Required work
1) Decide whether each statement below agrees with the thread on a first venomous snake. Answer yes or no for each one, and quote the deciding words of the thread. (a) SuperTed's advice about speed excludes all elapids. (b) HABU proposes a grown black racer as a stand-in for an elapid. (c) HABU says he kept hot snakes with no prior experience of non-venomous snakes.
2) Write what comes next in the thread on a first venomous snake, starting after its last line.

Passage
········

# starters



## -matty-b- (Dec 13, 2007)

im a long way away from owning anything 'dangerous' but jus wandered wot is the 'best' DWA snake to own first


----------



## SuperTed (Apr 19, 2007)

something not "to" fast so that ruless alllll elapids out :lol2: i would say something thats not known to be to aggresive but every snake is different.



*edit* Also taking peoples opinions on what an "easier" venomous snake is to handle isnt a good idea as handling techniques are different from person to person meaning the way the snake acts will be VERY different!


----------



## -matty-b- (Dec 13, 2007)

thx. so in your opinion wot would it be. jus tryin to see wot majority say


----------



## SiUK (Feb 15, 2007)

there was a thread exactly the same as this a few days ago


----------



## HABU (Mar 21, 2007)

i'm puzzled....we're talking venomous snakes aren't we? if so, all that matters is that you can properly care for it without getting bitten and not having it escape. isn't that right? a beginner venomous snake eh?....that says to me a venomous snake that you can make mistakes with.......am i right? i can't think of a venomous snake that it would be cool to be nailed by.......it's always a bad scene. why not get a really pissed off colubrid that would love to bite you and treat it as you would a venomous one. if it escapes or bites you...you lose. like for an elapid, why not a grown black racer...they act very much like a mamba and have a horrid attitude. practice moving it and feeding it as you would a real mamba. use your hooks and holding cans just like it was the real deal. i don't know, it seems to me that this would give you real life experience without the high stakes.......am i off the mark on this? why jump straight into a real hot? i've kept hots but i had tons of wild, non-venomous snake experience so i already knew how to handle them. racers included. they'll give you a run for your money......oh well, ignore this if it seems silly...i just threw it in there for folks to ponder.....just makes sense to me.


----------



## SiUK (Feb 15, 2007)

········

Entries from a dataset:
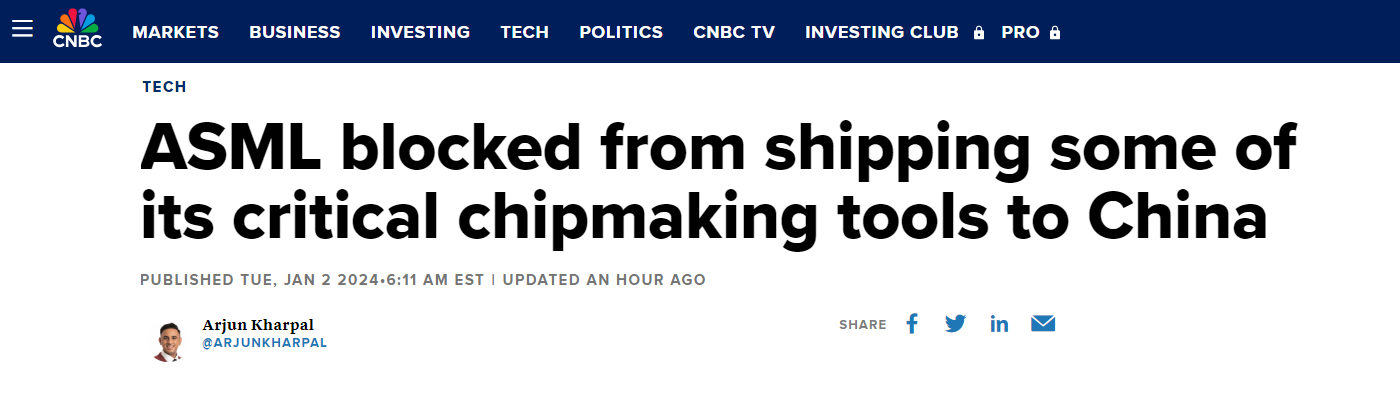Share the article via email icon
Image resolution: width=1400 pixels, height=400 pixels.
click(1043, 324)
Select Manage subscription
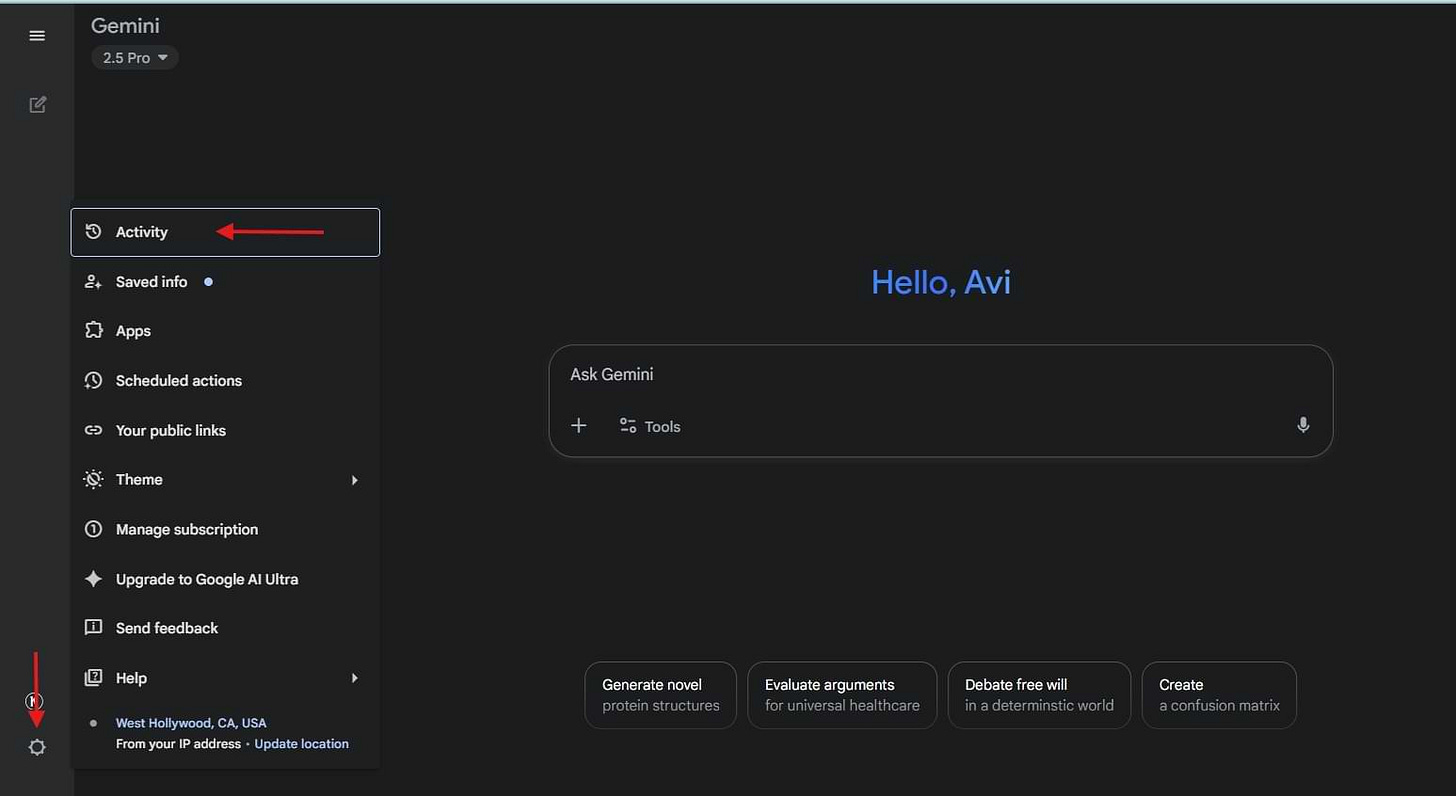 click(x=186, y=529)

········

Exercise results
1)
(a) Yes: "so that ruless alllll elapids out"
(b) Yes: "like for an elapid, why not a grown black racer"
(c) No: "i've kept hots but i had tons of wild, non-venomous snake experience"

2)
HABU said:


> i'm puzzled....we're talking venomous snakes aren't we? if so, all that matters is that you can properly care for it without getting bitten and not having it escape. isn't that right? a beginner venomous snake eh?....that says to me a venomous snake that you can make mistakes with.......am i right? i can't think of a venomous snake that it would be cool to be nailed by.......it's always a bad scene. why not get a really pissed off colubrid that would love to bite you and treat it as you would a venomous one. if it escapes or bites you...you lose. like for an elapid, why not a grown black racer...they act very much like a mamba and have a horrid attitude. practice moving it and feeding it as you would a real mamba. use you hooks and holding cans just like it was the real deal. i don't know, it seems to me that this would give you real lkife experience without the high stakes.......am i off the mark on this? why jump straight into a real hot? i've kept hots but i had tons of wild, non-venomous snake experience so i already knew how to handle them. racers included. they'll give you a run for your money......oh well, ignore this if it seems silly...i just threw it in there for folks to ponder.....just makes sense to me.


I wouldnt say mistakes, but theres a big difference between keeping a 10ft mamba or a 3-4ft copperhead.


----------



## HABU (Mar 21, 2007)

SiUK said:


> I wouldnt say mistakes, but theres a big difference between keeping a 10ft mamba or a 3-4ft copperhead.


 
how is a mamba any different from a black racer other than size though? they even look nearly the same. as for a copper head, a water snake acts much like them in defensive posture.


----------



## serpentkid100 (Mar 7, 2006)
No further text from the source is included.